(Data to process)
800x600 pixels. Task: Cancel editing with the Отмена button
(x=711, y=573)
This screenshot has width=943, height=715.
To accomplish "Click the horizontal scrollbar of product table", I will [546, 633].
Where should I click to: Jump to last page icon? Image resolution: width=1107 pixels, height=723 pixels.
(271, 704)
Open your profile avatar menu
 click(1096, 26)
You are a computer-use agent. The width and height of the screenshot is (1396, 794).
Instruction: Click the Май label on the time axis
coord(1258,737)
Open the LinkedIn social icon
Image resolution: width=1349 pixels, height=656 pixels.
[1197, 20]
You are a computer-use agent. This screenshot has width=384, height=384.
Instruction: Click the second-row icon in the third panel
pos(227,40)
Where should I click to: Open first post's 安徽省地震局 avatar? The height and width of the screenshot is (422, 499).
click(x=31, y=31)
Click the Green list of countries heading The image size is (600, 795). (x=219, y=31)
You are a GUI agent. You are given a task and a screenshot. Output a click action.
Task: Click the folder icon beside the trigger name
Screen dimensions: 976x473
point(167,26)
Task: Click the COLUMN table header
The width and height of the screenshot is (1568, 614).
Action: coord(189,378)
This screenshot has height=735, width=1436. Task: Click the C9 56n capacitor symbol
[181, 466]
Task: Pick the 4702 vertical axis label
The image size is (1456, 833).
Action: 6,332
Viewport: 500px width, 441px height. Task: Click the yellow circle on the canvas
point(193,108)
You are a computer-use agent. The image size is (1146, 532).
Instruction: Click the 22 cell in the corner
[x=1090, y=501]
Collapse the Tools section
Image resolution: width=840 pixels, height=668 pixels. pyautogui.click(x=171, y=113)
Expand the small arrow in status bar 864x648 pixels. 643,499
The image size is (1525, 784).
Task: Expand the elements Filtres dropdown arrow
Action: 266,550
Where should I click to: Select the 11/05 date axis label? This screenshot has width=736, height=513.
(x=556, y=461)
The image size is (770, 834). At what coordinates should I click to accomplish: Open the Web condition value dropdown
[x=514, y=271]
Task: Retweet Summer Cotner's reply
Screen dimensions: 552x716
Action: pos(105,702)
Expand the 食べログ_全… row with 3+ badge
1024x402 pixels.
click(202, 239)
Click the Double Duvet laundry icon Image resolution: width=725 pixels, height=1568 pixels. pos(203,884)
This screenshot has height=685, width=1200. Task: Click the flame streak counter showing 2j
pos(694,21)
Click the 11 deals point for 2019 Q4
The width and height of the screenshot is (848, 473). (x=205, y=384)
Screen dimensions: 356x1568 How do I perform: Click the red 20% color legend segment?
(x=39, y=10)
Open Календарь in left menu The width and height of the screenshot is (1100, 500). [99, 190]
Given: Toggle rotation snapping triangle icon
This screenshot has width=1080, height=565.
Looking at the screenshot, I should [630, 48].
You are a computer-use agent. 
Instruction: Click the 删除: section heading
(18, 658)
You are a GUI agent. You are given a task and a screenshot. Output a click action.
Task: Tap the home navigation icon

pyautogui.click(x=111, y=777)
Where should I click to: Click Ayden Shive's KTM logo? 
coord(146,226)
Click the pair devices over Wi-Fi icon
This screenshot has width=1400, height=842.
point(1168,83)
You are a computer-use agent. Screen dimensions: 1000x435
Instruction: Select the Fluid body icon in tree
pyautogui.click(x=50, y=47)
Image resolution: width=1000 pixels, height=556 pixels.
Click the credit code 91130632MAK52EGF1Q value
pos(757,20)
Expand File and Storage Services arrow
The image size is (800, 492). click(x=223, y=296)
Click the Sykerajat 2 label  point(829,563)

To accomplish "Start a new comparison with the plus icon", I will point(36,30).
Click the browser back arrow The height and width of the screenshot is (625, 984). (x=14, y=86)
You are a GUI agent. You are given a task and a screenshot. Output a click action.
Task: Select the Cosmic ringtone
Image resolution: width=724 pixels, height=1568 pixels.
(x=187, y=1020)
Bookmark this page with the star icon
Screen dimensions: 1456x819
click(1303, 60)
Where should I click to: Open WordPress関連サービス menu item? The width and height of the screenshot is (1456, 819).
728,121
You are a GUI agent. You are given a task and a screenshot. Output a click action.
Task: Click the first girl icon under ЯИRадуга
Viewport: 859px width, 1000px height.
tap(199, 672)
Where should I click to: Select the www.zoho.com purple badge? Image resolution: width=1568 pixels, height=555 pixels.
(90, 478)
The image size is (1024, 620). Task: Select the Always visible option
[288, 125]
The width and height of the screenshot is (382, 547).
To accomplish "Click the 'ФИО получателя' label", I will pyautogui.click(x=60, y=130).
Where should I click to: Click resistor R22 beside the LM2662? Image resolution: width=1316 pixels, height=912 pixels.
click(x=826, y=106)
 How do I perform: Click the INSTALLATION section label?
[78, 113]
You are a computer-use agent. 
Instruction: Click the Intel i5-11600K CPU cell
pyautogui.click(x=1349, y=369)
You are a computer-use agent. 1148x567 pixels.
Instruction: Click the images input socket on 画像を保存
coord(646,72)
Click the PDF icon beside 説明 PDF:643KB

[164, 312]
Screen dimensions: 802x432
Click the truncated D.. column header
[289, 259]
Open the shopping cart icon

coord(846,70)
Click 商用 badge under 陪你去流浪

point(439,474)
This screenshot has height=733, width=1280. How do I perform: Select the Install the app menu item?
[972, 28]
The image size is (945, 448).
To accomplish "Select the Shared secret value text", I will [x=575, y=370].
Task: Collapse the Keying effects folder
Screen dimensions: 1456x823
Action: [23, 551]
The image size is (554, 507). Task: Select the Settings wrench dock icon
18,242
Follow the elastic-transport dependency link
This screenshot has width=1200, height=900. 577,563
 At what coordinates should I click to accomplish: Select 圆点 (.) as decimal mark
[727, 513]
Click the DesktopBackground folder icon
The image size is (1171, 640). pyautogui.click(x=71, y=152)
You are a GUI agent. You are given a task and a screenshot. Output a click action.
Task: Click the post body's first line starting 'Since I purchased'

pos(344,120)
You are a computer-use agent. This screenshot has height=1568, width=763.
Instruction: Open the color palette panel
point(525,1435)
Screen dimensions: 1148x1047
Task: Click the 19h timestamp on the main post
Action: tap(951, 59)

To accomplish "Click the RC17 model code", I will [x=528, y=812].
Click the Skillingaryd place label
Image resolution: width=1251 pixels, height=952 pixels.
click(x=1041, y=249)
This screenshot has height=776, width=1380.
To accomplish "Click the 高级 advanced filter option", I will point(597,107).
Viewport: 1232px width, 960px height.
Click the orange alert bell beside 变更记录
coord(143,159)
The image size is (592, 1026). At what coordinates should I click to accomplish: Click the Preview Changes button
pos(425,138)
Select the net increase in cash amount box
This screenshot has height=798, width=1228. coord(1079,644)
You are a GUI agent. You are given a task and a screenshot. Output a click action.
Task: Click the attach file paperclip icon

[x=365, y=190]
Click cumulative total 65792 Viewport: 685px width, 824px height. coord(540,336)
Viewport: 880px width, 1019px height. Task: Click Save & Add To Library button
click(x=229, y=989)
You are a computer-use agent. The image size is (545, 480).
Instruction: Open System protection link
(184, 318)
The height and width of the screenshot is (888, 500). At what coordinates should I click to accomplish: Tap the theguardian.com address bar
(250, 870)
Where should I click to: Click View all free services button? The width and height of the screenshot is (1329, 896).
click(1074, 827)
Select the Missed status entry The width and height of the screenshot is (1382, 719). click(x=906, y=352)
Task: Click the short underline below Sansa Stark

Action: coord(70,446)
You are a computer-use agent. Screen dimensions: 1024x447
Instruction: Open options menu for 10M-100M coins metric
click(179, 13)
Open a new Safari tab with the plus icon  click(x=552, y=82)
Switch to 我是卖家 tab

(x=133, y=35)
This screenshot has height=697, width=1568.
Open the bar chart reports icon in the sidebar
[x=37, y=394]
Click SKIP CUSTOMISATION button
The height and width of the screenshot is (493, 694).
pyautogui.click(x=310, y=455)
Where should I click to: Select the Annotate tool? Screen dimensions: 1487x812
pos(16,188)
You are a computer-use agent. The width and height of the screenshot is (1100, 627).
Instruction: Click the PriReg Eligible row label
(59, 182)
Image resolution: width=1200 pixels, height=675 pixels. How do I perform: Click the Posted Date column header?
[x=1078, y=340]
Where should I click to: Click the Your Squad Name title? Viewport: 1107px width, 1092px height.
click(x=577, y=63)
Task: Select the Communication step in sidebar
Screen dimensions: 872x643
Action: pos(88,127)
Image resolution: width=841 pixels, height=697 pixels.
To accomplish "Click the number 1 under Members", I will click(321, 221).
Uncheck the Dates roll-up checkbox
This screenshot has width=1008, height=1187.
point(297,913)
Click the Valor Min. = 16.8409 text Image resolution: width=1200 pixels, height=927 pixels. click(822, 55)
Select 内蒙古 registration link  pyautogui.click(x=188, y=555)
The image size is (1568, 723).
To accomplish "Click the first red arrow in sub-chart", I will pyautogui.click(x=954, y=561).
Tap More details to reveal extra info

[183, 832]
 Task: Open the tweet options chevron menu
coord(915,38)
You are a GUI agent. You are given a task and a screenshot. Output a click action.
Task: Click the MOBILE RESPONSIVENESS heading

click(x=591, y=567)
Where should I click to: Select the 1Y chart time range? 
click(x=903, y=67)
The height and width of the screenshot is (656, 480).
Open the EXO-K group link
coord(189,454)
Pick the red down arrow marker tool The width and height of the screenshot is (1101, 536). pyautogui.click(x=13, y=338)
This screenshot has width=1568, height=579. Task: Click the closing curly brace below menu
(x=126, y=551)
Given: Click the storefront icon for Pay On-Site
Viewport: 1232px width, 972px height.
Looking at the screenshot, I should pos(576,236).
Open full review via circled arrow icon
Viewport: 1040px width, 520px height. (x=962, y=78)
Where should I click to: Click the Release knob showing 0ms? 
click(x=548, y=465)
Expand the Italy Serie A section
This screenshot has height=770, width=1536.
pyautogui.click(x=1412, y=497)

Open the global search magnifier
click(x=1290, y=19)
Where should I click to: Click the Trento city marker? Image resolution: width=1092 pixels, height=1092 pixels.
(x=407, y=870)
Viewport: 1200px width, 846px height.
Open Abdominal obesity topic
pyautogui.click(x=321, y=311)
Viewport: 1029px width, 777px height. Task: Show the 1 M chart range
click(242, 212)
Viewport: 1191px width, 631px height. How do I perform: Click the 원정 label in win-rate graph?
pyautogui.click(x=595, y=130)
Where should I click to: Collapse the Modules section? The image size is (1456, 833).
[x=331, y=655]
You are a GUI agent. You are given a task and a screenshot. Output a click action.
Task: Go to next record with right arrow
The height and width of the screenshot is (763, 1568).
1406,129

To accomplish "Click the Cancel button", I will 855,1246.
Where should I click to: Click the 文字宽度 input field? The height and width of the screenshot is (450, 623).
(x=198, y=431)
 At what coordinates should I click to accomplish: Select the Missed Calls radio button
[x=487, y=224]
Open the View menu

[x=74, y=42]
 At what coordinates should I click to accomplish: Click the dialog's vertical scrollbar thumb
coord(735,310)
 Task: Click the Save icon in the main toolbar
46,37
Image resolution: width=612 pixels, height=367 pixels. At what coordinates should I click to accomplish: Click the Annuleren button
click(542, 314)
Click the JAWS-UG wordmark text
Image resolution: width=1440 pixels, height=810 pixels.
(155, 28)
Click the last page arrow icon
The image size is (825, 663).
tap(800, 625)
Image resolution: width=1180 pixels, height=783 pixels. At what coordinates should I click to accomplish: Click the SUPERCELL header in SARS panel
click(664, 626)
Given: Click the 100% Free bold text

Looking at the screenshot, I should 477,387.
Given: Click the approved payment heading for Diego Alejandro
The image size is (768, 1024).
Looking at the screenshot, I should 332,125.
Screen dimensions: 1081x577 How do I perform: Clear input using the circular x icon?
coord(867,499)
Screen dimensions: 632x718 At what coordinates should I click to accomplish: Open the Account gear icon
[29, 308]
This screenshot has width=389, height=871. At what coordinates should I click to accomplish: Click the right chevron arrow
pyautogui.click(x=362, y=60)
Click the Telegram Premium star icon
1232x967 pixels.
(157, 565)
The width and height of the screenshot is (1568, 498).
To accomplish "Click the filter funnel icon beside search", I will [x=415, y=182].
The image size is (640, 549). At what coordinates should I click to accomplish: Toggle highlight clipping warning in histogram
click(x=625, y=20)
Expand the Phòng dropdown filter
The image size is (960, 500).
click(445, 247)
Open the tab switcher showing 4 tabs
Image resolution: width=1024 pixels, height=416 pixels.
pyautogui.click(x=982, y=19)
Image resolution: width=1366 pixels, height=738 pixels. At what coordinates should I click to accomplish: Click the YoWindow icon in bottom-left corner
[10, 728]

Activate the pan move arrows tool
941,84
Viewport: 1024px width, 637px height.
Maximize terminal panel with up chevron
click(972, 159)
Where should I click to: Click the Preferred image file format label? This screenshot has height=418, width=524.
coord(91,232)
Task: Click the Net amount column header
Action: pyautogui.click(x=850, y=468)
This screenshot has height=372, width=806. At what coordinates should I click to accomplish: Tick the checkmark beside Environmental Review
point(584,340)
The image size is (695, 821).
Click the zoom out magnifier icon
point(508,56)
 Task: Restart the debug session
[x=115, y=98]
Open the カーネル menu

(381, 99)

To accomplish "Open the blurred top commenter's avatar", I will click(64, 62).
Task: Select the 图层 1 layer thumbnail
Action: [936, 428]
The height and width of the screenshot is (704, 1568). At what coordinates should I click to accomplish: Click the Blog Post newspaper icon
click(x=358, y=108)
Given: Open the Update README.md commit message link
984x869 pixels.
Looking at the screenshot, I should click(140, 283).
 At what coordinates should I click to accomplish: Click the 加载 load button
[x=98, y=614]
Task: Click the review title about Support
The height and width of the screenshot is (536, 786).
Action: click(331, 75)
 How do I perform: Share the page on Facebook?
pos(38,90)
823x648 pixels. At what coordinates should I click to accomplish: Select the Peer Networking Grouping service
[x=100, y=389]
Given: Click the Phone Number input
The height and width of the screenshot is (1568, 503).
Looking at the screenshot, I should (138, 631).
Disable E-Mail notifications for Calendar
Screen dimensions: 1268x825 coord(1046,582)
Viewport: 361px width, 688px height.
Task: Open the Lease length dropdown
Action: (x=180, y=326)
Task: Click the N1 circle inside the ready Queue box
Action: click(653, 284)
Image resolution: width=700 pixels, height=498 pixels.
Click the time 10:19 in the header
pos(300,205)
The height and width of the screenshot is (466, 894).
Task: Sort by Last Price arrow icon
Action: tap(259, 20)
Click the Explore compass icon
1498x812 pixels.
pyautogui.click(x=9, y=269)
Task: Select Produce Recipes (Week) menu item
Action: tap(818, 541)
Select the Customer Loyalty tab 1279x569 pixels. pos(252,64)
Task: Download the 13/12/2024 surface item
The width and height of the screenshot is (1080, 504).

(Problem requirements) For the listing above, find how many lines hold the word "plus". Only the number should be written.

(Task response) 2